- Work to complete
Write out all of the items below word for word, but leave the pictures out.

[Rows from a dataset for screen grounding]
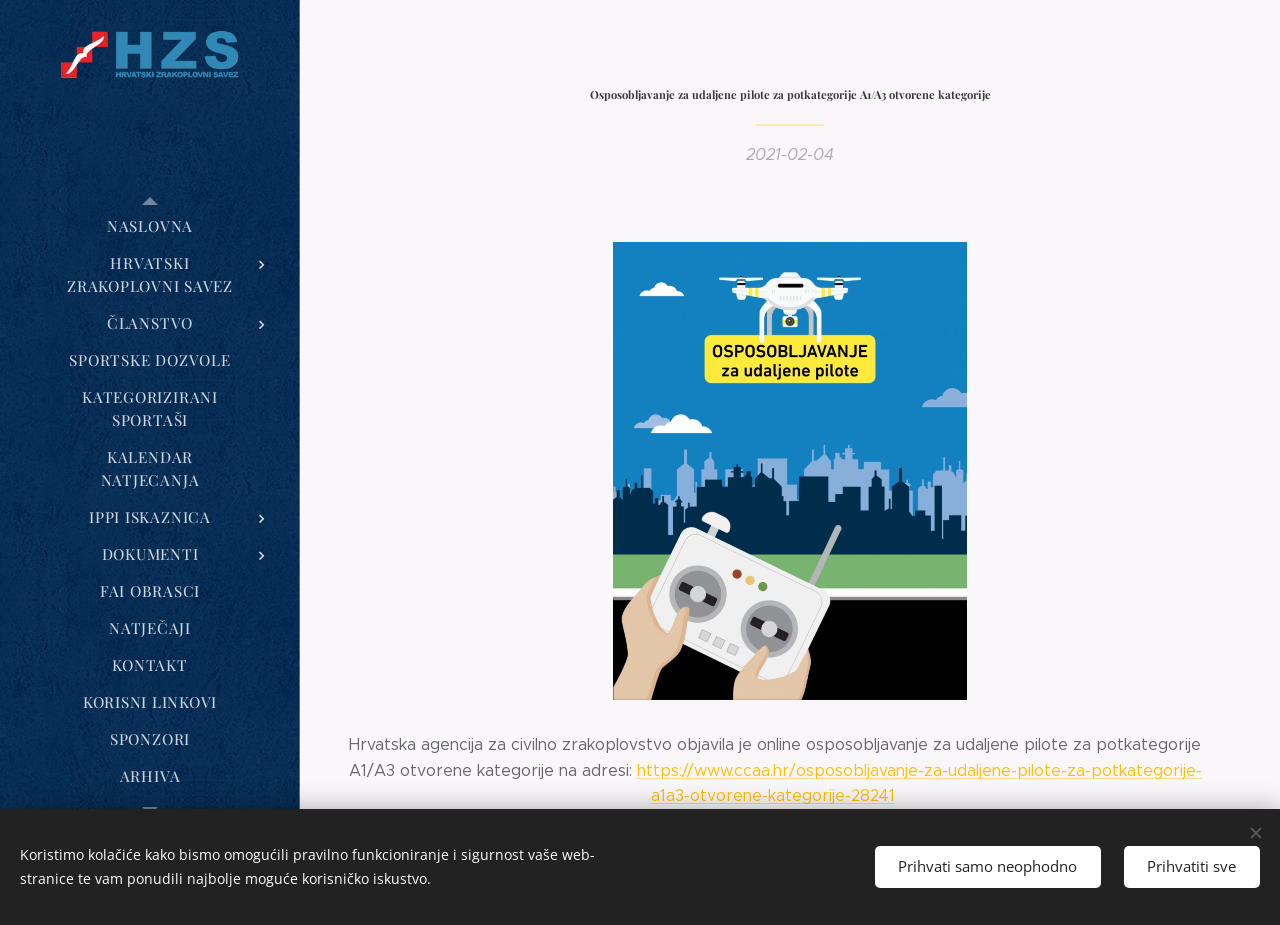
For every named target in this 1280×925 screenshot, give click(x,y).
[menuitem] (150, 226)
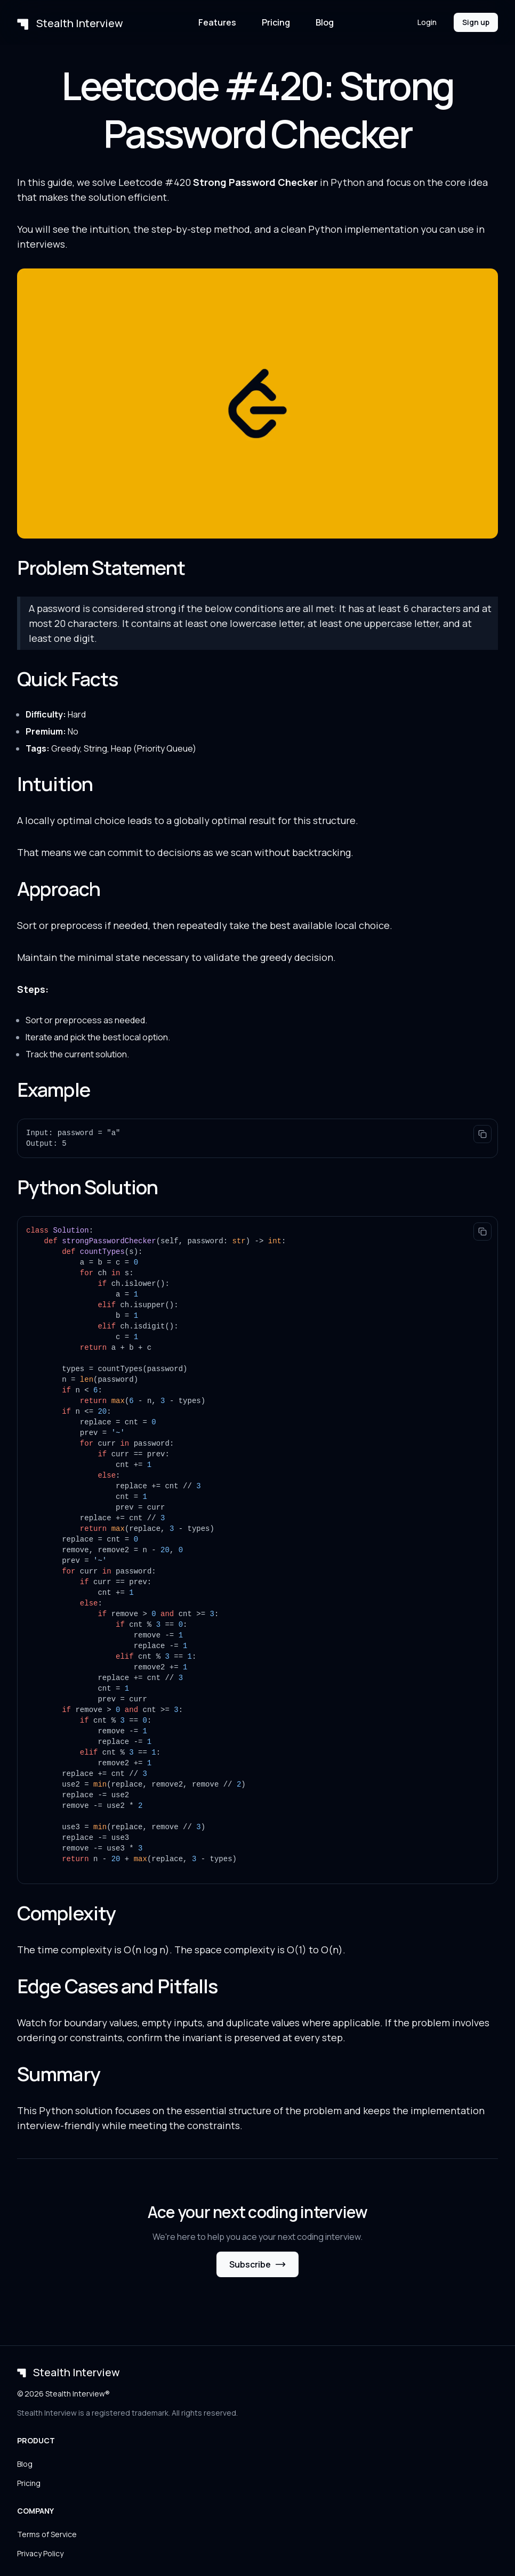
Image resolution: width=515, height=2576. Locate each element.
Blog (325, 22)
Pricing (276, 22)
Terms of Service (47, 2534)
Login (427, 22)
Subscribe (257, 2264)
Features (217, 22)
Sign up (475, 22)
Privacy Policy (40, 2553)
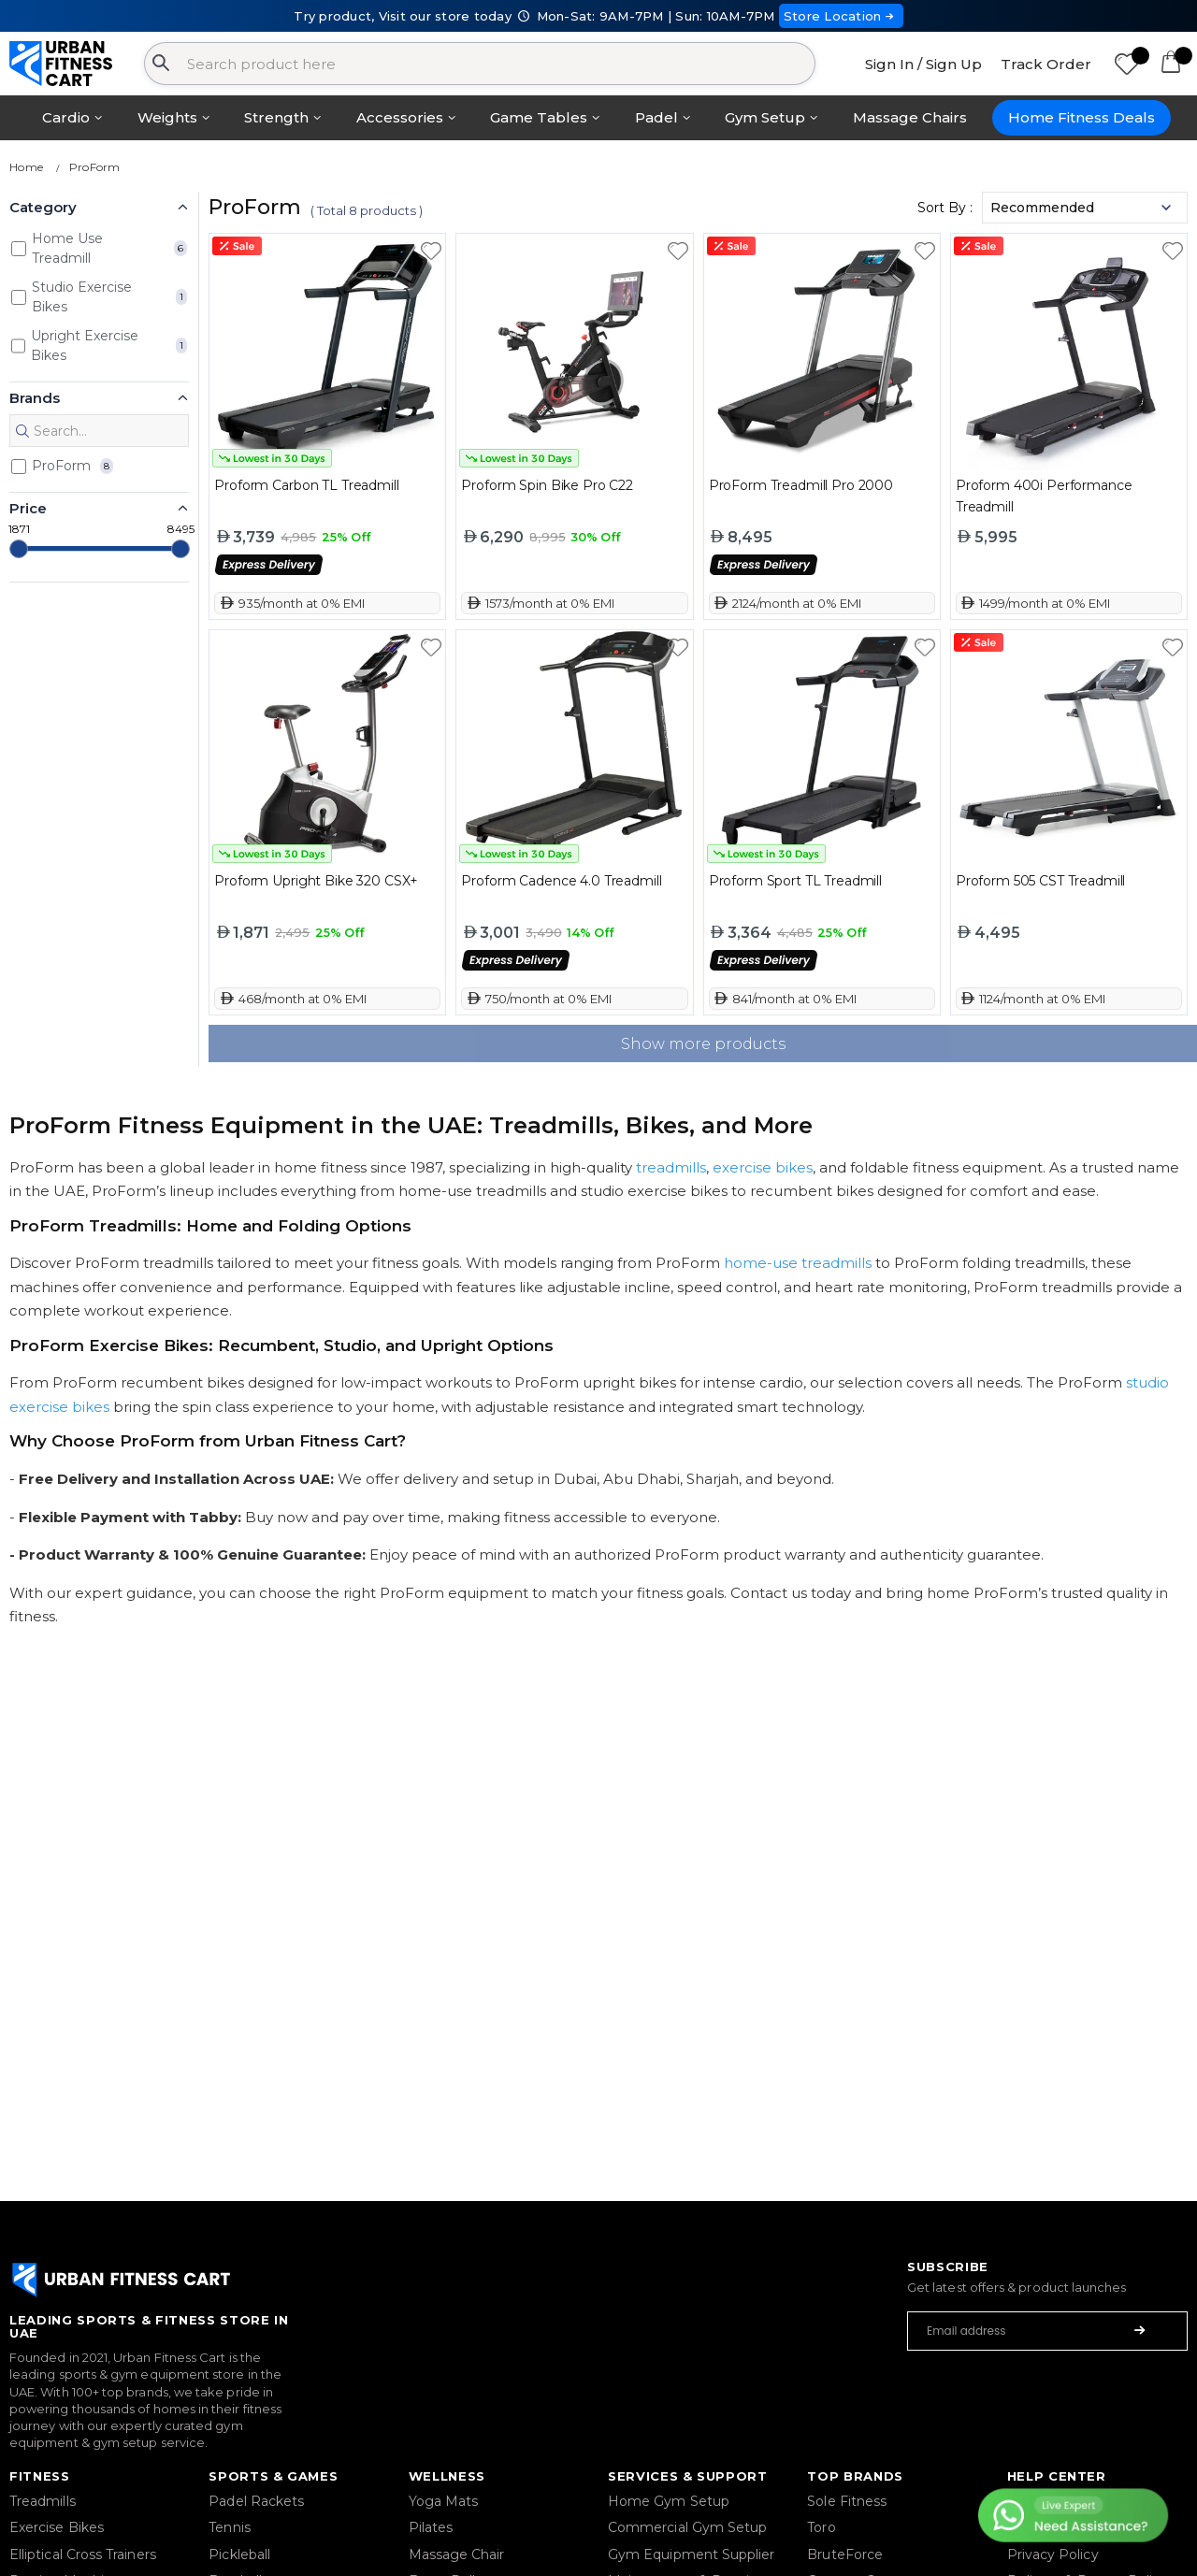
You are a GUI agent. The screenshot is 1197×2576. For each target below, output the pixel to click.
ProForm (95, 167)
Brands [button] (34, 398)
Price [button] (28, 508)
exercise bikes (763, 1167)
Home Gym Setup (668, 2501)
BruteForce (845, 2554)
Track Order (1046, 64)
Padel (656, 117)
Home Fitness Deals (1081, 117)
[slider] (18, 549)
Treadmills (42, 2501)
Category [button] (43, 207)
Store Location (841, 15)
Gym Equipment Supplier (691, 2554)
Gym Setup (765, 117)
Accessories (399, 117)
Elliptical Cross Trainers (82, 2554)
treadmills (671, 1167)
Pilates (431, 2527)
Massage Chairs (910, 117)
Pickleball (239, 2554)
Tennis (229, 2527)
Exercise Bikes (56, 2527)
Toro (821, 2527)
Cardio (66, 117)
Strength (276, 117)
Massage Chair (457, 2554)
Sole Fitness (847, 2501)
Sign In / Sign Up (923, 64)
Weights (167, 117)
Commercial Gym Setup (687, 2527)
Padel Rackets (256, 2501)
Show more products (703, 1044)
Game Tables (538, 117)
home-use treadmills (798, 1263)
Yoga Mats (444, 2501)
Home (26, 167)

- Correct result
For every named target in this 1280×925 screenshot, give click(x,y).
[menuitem] (150, 226)
Image resolution: width=515, height=2576. Locate each element.
Blog (325, 22)
Pricing (276, 22)
Terms of Service (47, 2534)
Login (427, 22)
Subscribe (257, 2264)
Features (217, 22)
Sign up (475, 22)
Privacy Policy (40, 2553)
You are a GUI agent. The screenshot is 1197×2576. For each target below, output the pixel to click.
ProForm (95, 167)
Brands [button] (34, 398)
Price [button] (28, 508)
exercise bikes (763, 1167)
Home Gym Setup (668, 2501)
BruteForce (845, 2554)
Track Order (1046, 64)
Padel (656, 117)
Home Fitness Deals (1081, 117)
[slider] (18, 549)
Treadmills (42, 2501)
Category [button] (43, 207)
Store Location (841, 15)
Gym Equipment Supplier (691, 2554)
Gym Setup (765, 117)
Accessories (399, 117)
Elliptical Cross Trainers (82, 2554)
treadmills (671, 1167)
Pilates (431, 2527)
Massage Chairs (910, 117)
Pickleball (239, 2554)
Tennis (229, 2527)
Exercise Bikes (56, 2527)
Toro (821, 2527)
Cardio (66, 117)
Strength (276, 117)
Massage Chair (457, 2554)
Sole Fitness (847, 2501)
Sign In / Sign Up (923, 64)
Weights (167, 117)
Commercial Gym Setup (687, 2527)
Padel Rackets (256, 2501)
Show more products (703, 1044)
Game Tables (538, 117)
home-use treadmills (798, 1263)
Yoga Mats (444, 2501)
Home (26, 167)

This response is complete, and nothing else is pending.